**What to work on**
Starting with the line that contains "The image size is (1000, 590)." and stopping after the line that contains "Given: Select Email Unsubscribed filter", copy the entries below exactly. Include nothing else.

Start of Block

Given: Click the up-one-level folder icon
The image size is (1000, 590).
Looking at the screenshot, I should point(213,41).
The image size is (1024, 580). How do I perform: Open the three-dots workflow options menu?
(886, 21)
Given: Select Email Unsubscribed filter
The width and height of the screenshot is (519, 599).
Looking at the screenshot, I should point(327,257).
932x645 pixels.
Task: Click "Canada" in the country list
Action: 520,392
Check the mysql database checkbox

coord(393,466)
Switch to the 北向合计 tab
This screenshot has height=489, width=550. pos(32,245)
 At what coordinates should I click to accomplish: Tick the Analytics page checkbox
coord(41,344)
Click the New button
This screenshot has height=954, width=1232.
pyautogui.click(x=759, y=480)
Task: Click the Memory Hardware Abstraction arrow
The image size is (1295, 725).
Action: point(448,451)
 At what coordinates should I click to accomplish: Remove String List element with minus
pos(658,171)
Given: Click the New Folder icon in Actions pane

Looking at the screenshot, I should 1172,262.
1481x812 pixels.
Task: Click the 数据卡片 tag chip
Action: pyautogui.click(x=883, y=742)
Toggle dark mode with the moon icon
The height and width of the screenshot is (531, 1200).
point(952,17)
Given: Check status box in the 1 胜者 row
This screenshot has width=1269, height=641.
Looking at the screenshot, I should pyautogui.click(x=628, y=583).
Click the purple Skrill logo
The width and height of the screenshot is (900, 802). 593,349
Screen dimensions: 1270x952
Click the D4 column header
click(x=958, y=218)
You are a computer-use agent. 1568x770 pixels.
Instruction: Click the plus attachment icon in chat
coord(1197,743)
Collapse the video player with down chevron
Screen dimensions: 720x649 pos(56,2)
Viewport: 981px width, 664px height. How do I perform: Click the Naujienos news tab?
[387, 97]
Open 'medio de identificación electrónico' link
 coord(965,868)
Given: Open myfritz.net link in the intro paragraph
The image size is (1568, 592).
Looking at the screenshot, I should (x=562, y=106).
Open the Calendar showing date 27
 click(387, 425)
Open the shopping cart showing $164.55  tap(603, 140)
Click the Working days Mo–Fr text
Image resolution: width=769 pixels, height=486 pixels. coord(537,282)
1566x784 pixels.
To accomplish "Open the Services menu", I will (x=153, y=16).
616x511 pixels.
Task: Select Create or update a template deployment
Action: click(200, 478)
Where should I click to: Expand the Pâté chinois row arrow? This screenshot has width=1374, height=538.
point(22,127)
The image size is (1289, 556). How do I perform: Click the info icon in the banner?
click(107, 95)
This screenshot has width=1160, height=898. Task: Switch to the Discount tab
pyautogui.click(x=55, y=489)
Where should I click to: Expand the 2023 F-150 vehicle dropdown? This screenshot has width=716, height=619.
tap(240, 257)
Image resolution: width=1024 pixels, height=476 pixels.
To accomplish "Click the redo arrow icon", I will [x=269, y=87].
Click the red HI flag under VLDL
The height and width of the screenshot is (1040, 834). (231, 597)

End of Block

**The answer**
The image size is (1000, 590).
Looking at the screenshot, I should point(213,41).
The image size is (1024, 580). How do I perform: Open the three-dots workflow options menu?
(886, 21)
Given: Select Email Unsubscribed filter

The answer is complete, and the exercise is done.